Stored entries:

****

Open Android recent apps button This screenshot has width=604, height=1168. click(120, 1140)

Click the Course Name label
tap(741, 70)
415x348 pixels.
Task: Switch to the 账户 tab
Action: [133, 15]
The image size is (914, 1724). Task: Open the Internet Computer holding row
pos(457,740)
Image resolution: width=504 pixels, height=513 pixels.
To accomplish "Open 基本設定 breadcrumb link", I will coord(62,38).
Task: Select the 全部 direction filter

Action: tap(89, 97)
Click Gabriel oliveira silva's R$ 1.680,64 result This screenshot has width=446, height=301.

****

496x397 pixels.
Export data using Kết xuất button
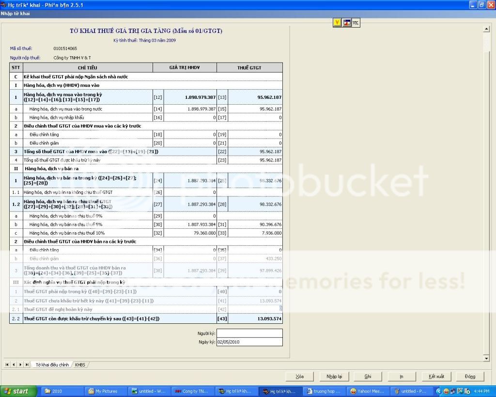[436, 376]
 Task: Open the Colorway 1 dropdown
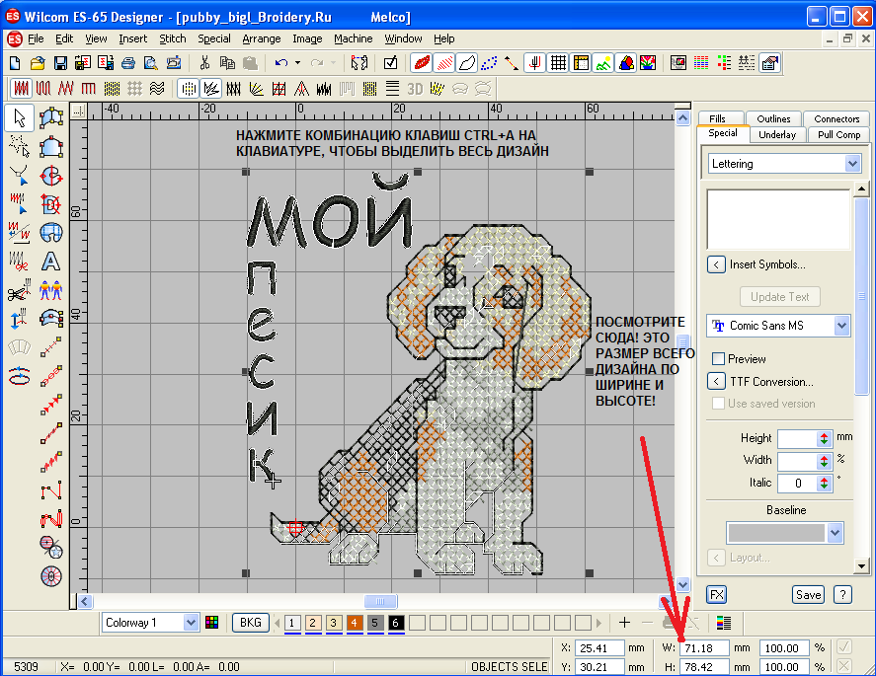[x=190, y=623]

****

What you need to do: Find all the lines with "width" in the data and copy them.

Answer box:
Open Android recent apps button This screenshot has width=604, height=1168. click(120, 1140)
Image resolution: width=504 pixels, height=513 pixels.
Click Gabriel oliveira silva's R$ 1.680,64 result This screenshot has width=446, height=301.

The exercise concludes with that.